Provided data section start
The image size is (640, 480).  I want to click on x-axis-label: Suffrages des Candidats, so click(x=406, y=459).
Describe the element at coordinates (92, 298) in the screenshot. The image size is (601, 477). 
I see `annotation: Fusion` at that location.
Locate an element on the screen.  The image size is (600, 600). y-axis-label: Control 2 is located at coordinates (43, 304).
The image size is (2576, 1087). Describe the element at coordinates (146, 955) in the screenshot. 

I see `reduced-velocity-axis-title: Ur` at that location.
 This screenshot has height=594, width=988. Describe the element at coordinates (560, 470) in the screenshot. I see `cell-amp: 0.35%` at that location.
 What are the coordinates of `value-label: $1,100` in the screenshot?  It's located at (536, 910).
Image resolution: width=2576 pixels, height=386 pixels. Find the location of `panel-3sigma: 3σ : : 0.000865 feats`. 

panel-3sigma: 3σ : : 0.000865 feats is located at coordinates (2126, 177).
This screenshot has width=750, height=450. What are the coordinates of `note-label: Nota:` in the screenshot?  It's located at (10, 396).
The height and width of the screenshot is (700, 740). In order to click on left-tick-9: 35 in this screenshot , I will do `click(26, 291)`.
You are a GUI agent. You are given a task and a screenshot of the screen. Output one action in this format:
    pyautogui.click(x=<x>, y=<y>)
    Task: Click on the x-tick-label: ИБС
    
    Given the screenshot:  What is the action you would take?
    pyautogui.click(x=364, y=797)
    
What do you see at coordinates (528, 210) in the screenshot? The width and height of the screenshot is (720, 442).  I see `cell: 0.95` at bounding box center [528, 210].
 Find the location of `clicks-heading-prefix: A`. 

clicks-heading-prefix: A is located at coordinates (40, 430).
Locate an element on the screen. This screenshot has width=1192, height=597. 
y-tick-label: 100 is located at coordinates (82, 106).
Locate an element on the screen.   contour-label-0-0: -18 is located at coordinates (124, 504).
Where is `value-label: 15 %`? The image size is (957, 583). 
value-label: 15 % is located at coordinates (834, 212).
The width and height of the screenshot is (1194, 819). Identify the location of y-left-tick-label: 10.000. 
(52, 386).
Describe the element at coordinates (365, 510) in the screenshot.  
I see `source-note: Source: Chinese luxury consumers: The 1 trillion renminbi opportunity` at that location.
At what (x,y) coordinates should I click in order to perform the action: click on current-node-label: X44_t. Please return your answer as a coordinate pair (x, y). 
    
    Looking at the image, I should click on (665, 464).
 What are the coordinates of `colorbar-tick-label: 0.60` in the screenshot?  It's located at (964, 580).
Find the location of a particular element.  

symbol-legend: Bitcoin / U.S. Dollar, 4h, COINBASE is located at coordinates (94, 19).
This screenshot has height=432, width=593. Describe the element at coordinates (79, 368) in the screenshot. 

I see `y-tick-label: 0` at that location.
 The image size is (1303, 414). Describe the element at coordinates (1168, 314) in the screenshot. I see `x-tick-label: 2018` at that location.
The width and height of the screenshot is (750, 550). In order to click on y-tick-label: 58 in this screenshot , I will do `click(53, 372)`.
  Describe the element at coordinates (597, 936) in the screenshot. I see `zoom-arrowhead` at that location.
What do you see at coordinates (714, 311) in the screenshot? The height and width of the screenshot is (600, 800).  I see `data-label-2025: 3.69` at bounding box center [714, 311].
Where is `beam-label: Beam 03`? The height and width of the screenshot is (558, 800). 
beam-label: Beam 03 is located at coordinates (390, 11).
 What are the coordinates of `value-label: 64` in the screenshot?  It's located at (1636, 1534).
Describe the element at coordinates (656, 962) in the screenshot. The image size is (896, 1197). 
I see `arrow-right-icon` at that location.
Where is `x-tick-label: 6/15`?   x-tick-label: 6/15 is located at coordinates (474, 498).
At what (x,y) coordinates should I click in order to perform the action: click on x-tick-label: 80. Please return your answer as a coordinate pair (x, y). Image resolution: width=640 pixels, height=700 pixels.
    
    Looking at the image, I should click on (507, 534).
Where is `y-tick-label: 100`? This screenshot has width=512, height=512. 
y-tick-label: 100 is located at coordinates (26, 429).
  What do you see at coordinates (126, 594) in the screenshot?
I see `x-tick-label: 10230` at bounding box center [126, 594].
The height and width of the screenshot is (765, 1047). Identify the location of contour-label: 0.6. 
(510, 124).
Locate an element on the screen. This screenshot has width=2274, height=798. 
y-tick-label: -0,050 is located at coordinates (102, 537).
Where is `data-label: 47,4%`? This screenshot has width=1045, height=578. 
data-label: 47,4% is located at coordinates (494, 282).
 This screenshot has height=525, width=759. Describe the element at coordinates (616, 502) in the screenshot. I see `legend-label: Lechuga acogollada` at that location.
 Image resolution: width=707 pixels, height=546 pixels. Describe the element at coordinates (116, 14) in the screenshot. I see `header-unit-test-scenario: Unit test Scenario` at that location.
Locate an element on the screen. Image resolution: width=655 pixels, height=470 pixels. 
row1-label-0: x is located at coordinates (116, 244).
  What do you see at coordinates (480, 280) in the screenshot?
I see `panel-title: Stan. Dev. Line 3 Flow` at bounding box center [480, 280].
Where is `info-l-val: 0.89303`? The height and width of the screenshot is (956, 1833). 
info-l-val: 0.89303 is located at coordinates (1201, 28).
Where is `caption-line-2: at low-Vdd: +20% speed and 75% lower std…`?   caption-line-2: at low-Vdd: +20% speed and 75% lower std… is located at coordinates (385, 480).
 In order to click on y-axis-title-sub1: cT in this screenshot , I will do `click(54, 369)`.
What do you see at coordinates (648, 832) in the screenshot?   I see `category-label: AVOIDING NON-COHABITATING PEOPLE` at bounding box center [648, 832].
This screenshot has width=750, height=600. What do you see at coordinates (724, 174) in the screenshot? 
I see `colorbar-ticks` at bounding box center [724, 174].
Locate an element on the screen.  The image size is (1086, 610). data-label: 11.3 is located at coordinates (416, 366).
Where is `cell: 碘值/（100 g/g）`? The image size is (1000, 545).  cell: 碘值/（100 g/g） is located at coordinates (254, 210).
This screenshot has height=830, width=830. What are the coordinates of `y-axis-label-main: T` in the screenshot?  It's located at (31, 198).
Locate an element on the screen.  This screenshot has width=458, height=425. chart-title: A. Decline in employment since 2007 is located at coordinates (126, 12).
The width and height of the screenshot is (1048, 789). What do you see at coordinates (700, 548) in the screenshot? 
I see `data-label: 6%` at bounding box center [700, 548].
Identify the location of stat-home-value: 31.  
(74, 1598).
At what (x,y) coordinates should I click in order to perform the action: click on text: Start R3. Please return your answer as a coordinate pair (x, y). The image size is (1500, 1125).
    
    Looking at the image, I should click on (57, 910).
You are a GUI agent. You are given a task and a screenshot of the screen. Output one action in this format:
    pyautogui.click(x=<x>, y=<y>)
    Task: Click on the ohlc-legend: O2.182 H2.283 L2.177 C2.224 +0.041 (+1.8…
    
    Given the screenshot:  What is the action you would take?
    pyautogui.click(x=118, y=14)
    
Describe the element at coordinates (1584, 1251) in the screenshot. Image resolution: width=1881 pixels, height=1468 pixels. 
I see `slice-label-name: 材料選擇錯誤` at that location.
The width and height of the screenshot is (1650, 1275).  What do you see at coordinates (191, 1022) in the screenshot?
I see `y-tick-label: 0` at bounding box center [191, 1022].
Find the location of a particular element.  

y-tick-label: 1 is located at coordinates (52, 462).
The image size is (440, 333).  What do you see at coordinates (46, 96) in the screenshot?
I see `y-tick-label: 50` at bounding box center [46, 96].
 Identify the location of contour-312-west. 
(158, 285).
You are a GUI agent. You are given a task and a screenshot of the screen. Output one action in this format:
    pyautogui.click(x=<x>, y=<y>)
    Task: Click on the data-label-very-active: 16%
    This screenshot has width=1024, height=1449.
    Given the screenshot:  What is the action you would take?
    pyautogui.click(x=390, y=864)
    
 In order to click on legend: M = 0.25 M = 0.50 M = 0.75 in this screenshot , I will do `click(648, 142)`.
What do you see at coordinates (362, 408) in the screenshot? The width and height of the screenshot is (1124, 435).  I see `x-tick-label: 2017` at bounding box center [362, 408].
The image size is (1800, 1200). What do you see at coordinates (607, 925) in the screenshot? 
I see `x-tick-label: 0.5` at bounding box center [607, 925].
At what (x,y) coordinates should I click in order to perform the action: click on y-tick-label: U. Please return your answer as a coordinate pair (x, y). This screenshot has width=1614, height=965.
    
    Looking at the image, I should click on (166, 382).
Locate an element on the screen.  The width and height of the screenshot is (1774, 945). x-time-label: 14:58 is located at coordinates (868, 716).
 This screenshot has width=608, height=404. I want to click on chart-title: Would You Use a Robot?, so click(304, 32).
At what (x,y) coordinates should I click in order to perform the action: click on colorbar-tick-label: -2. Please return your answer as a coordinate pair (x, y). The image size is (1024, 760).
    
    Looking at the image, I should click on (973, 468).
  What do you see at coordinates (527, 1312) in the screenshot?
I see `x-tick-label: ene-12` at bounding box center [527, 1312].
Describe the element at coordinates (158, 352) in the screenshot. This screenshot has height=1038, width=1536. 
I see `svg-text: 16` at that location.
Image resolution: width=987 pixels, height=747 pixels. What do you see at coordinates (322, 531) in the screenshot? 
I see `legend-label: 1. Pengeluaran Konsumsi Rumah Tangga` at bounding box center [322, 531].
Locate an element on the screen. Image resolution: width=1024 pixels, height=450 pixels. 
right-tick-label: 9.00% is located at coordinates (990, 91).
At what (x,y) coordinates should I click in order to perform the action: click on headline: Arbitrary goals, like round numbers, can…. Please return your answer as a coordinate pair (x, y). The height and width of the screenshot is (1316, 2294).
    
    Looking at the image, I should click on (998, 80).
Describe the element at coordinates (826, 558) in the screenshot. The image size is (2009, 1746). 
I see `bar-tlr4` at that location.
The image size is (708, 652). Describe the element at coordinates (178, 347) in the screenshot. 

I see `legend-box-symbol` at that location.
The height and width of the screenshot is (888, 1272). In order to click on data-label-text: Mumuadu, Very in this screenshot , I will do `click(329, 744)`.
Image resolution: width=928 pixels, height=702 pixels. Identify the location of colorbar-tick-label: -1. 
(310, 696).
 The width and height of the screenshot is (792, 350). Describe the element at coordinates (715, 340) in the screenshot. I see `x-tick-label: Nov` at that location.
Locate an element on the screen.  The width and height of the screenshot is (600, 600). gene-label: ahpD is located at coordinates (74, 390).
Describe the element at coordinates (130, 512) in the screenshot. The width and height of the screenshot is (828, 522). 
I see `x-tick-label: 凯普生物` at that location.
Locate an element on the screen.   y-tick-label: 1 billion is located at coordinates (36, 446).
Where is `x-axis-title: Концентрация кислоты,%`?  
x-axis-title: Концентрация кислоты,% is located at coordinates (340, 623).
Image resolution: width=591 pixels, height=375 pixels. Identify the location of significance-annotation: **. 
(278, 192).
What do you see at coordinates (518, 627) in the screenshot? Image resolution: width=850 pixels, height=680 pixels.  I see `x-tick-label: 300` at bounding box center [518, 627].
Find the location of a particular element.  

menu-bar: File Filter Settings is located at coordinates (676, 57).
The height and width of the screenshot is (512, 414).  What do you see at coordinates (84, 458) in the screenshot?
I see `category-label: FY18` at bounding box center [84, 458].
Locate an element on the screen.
Provided data section end
Required action
Return the rows above verbatim, everything from the line containing "In order to click on legend: M" down to the line containing "This screenshot has width=608, height=404.", including both of those lines.

Problem solution
 In order to click on legend: M = 0.25 M = 0.50 M = 0.75 in this screenshot , I will do `click(648, 142)`.
What do you see at coordinates (362, 408) in the screenshot? The width and height of the screenshot is (1124, 435).  I see `x-tick-label: 2017` at bounding box center [362, 408].
The image size is (1800, 1200). What do you see at coordinates (607, 925) in the screenshot? 
I see `x-tick-label: 0.5` at bounding box center [607, 925].
At what (x,y) coordinates should I click in order to perform the action: click on y-tick-label: U. Please return your answer as a coordinate pair (x, y). This screenshot has width=1614, height=965.
    
    Looking at the image, I should click on (166, 382).
Locate an element on the screen.  The width and height of the screenshot is (1774, 945). x-time-label: 14:58 is located at coordinates (868, 716).
 This screenshot has width=608, height=404. I want to click on chart-title: Would You Use a Robot?, so click(304, 32).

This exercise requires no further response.